Eduardo Montaña, M.D., had never encountered a representative from Aegerion Pharmaceuticals before a woman walked into the pediatric cardiologist’s Atlanta-area practice one day in February 2013. After she met his office staff, Montaña gave approval for her to come and talk to him.

Over the next two months, Montaña, the rep and another person from Aegerion worked together to identify nearly 300 patients who might be candidates for Juxtapid, an orphan drug approved that previous December for a rare type of inherited high cholesterol in adults. In a decision he now calls a “mistake” and an “extreme outlier,” Montaña shared protected health information (PHI) with the woman, giving her access to his electronic medical records (EMR) system.

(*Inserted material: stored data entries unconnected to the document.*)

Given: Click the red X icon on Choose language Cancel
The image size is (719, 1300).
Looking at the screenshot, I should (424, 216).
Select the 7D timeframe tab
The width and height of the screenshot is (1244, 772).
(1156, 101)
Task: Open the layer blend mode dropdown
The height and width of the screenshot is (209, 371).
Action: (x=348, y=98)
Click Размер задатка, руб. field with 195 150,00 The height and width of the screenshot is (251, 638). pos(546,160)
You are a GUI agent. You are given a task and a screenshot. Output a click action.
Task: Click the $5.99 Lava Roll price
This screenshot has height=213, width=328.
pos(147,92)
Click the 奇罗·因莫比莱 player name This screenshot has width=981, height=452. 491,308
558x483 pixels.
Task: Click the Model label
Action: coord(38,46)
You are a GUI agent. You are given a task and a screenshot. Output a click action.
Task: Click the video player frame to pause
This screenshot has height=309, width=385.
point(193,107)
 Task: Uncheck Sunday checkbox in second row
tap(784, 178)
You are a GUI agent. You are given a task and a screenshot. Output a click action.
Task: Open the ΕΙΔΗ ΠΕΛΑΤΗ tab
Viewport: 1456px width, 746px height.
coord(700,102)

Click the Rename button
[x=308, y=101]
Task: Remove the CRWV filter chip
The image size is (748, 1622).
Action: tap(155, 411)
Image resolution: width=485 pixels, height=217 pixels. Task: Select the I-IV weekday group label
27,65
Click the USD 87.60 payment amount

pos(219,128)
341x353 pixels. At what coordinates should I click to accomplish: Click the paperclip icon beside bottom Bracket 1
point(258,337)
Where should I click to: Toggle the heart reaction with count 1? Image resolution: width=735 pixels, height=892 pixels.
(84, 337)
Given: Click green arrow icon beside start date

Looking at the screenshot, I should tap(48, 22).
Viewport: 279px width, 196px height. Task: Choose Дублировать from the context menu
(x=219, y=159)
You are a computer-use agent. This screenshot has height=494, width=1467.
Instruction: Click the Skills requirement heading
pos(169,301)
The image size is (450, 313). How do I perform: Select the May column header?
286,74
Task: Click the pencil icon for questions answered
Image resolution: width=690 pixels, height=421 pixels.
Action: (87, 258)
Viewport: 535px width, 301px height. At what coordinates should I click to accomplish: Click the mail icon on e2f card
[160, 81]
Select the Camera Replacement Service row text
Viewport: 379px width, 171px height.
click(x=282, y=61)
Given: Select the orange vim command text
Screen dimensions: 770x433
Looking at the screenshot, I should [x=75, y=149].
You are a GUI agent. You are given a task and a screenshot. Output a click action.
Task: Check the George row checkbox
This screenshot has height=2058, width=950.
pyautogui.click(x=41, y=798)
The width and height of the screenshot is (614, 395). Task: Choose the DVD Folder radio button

It led to Montaña being charged with a rare criminal violation of HIPAA, albeit a misdemeanor, for which he was sentenced to six months’ probation last month. He pled guilty in February 2018. Montaña, through his attorney, says his is a “cautionary tale.”

Montaña is “disappointed and upset that this ever happened and wants to make sure that no one else makes the same mistake,” T.C. Spencer Pryor, a partner with Alston & Bird LLP, told Report on Patient Privacy, RMC’s sister publication. Pryor says Montaña didn’t learn he was under investigation until three years after his dealings with Aegerion.